━━ GIVEN RECORDS

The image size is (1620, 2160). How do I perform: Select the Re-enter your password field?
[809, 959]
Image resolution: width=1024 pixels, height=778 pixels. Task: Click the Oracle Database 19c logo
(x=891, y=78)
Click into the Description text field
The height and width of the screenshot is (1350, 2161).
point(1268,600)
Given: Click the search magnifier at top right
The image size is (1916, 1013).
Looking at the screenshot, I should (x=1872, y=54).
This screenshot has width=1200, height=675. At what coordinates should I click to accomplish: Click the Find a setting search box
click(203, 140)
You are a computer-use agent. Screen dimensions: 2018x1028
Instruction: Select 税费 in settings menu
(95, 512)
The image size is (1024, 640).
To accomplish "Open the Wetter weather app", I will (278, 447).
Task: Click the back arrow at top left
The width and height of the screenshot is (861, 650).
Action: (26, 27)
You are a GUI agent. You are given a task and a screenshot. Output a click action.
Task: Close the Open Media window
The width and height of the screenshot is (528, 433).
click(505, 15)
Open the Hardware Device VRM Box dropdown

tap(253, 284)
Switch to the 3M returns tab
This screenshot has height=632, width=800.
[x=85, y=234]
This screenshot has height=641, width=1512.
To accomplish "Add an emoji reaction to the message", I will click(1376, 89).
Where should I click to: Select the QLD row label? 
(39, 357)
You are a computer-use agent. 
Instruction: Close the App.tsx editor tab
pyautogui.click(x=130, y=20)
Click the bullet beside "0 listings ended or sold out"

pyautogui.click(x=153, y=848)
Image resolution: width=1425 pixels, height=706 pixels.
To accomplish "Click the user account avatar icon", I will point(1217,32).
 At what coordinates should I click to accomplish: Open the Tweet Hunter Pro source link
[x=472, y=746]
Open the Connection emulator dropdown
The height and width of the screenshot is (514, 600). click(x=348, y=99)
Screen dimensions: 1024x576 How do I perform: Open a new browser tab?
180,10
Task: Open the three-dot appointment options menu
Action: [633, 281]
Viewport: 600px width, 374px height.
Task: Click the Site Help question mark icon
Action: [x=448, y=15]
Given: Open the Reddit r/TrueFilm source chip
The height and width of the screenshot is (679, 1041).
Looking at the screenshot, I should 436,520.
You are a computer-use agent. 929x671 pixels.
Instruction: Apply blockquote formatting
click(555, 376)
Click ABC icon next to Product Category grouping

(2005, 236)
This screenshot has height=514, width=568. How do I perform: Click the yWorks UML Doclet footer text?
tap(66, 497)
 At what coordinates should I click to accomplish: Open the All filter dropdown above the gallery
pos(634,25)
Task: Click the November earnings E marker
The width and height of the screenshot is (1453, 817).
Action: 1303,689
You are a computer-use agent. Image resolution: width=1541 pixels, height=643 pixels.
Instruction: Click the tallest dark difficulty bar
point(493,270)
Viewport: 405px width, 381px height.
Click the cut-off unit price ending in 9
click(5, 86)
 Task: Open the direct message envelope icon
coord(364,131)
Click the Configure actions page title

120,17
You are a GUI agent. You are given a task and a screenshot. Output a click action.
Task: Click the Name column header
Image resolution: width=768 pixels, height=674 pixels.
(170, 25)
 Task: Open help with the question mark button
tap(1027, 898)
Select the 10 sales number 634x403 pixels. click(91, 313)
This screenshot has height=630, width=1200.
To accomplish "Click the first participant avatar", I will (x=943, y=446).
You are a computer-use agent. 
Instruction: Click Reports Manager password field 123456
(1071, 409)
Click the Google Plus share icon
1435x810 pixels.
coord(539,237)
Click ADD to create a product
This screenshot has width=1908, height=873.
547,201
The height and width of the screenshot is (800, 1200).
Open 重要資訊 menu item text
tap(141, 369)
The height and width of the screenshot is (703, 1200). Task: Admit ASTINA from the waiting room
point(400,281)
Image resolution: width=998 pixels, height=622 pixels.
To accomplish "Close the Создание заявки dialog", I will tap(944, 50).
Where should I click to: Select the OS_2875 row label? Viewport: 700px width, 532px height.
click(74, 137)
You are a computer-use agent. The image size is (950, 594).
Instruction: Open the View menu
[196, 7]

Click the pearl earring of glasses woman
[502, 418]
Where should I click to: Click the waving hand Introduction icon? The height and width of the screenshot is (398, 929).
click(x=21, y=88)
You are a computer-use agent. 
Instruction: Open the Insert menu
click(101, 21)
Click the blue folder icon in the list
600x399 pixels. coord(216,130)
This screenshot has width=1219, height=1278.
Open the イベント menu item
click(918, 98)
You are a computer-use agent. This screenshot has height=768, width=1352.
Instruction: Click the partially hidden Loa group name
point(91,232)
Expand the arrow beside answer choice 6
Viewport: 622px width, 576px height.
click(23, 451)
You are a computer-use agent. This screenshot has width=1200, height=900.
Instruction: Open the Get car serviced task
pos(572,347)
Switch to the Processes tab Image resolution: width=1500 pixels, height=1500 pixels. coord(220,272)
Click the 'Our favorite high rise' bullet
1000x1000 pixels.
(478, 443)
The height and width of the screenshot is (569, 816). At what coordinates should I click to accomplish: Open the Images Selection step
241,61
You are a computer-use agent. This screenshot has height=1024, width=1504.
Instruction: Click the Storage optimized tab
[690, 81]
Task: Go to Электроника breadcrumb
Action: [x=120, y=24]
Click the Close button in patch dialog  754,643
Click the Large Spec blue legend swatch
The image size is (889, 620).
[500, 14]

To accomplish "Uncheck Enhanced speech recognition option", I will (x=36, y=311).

━━━━

__THE TASK__.
Output the data in full, precisely as it appears above.

__TASK ANSWER__.
The image size is (1620, 2160). How do I perform: Select the Re-enter your password field?
[809, 959]
Image resolution: width=1024 pixels, height=778 pixels. Task: Click the Oracle Database 19c logo
(x=891, y=78)
Click into the Description text field
The height and width of the screenshot is (1350, 2161).
point(1268,600)
Given: Click the search magnifier at top right
The image size is (1916, 1013).
Looking at the screenshot, I should (x=1872, y=54).
This screenshot has width=1200, height=675. At what coordinates should I click to accomplish: Click the Find a setting search box
click(203, 140)
You are a computer-use agent. Screen dimensions: 2018x1028
Instruction: Select 税费 in settings menu
(95, 512)
The image size is (1024, 640).
To accomplish "Open the Wetter weather app", I will (278, 447).
Task: Click the back arrow at top left
The width and height of the screenshot is (861, 650).
Action: (26, 27)
You are a GUI agent. You are given a task and a screenshot. Output a click action.
Task: Close the Open Media window
The width and height of the screenshot is (528, 433).
click(505, 15)
Open the Hardware Device VRM Box dropdown

tap(253, 284)
Switch to the 3M returns tab
This screenshot has height=632, width=800.
[x=85, y=234]
This screenshot has height=641, width=1512.
To accomplish "Add an emoji reaction to the message", I will click(1376, 89).
Where should I click to: Select the QLD row label? 
(39, 357)
You are a computer-use agent. 
Instruction: Close the App.tsx editor tab
pyautogui.click(x=130, y=20)
Click the bullet beside "0 listings ended or sold out"

pyautogui.click(x=153, y=848)
Image resolution: width=1425 pixels, height=706 pixels.
To accomplish "Click the user account avatar icon", I will point(1217,32).
 At what coordinates should I click to accomplish: Open the Tweet Hunter Pro source link
[x=472, y=746]
Open the Connection emulator dropdown
The height and width of the screenshot is (514, 600). click(x=348, y=99)
Screen dimensions: 1024x576 How do I perform: Open a new browser tab?
180,10
Task: Open the three-dot appointment options menu
Action: [633, 281]
Viewport: 600px width, 374px height.
Task: Click the Site Help question mark icon
Action: [x=448, y=15]
Given: Open the Reddit r/TrueFilm source chip
The height and width of the screenshot is (679, 1041).
Looking at the screenshot, I should 436,520.
You are a computer-use agent. 929x671 pixels.
Instruction: Apply blockquote formatting
click(555, 376)
Click ABC icon next to Product Category grouping

(2005, 236)
This screenshot has height=514, width=568. How do I perform: Click the yWorks UML Doclet footer text?
tap(66, 497)
 At what coordinates should I click to accomplish: Open the All filter dropdown above the gallery
pos(634,25)
Task: Click the November earnings E marker
The width and height of the screenshot is (1453, 817).
Action: 1303,689
You are a computer-use agent. Image resolution: width=1541 pixels, height=643 pixels.
Instruction: Click the tallest dark difficulty bar
point(493,270)
Viewport: 405px width, 381px height.
Click the cut-off unit price ending in 9
click(5, 86)
 Task: Open the direct message envelope icon
coord(364,131)
Click the Configure actions page title

120,17
You are a GUI agent. You are given a task and a screenshot. Output a click action.
Task: Click the Name column header
Image resolution: width=768 pixels, height=674 pixels.
(170, 25)
 Task: Open help with the question mark button
tap(1027, 898)
Select the 10 sales number 634x403 pixels. click(91, 313)
This screenshot has height=630, width=1200.
To accomplish "Click the first participant avatar", I will (x=943, y=446).
You are a computer-use agent. 
Instruction: Click Reports Manager password field 123456
(1071, 409)
Click the Google Plus share icon
1435x810 pixels.
coord(539,237)
Click ADD to create a product
This screenshot has width=1908, height=873.
547,201
The height and width of the screenshot is (800, 1200).
Open 重要資訊 menu item text
tap(141, 369)
The height and width of the screenshot is (703, 1200). Task: Admit ASTINA from the waiting room
point(400,281)
Image resolution: width=998 pixels, height=622 pixels.
To accomplish "Close the Создание заявки dialog", I will tap(944, 50).
Where should I click to: Select the OS_2875 row label? Viewport: 700px width, 532px height.
click(74, 137)
You are a computer-use agent. The image size is (950, 594).
Instruction: Open the View menu
[196, 7]

Click the pearl earring of glasses woman
[502, 418]
Where should I click to: Click the waving hand Introduction icon? The height and width of the screenshot is (398, 929).
click(x=21, y=88)
You are a computer-use agent. 
Instruction: Open the Insert menu
click(101, 21)
Click the blue folder icon in the list
600x399 pixels. coord(216,130)
This screenshot has width=1219, height=1278.
Open the イベント menu item
click(918, 98)
You are a computer-use agent. This screenshot has height=768, width=1352.
Instruction: Click the partially hidden Loa group name
point(91,232)
Expand the arrow beside answer choice 6
Viewport: 622px width, 576px height.
click(23, 451)
You are a computer-use agent. This screenshot has width=1200, height=900.
Instruction: Open the Get car serviced task
pos(572,347)
Switch to the Processes tab Image resolution: width=1500 pixels, height=1500 pixels. coord(220,272)
Click the 'Our favorite high rise' bullet
1000x1000 pixels.
(478, 443)
The height and width of the screenshot is (569, 816). At what coordinates should I click to accomplish: Open the Images Selection step
241,61
You are a computer-use agent. This screenshot has height=1024, width=1504.
Instruction: Click the Storage optimized tab
[690, 81]
Task: Go to Электроника breadcrumb
Action: [x=120, y=24]
Click the Close button in patch dialog  754,643
Click the Large Spec blue legend swatch
The image size is (889, 620).
[500, 14]

To accomplish "Uncheck Enhanced speech recognition option", I will (x=36, y=311).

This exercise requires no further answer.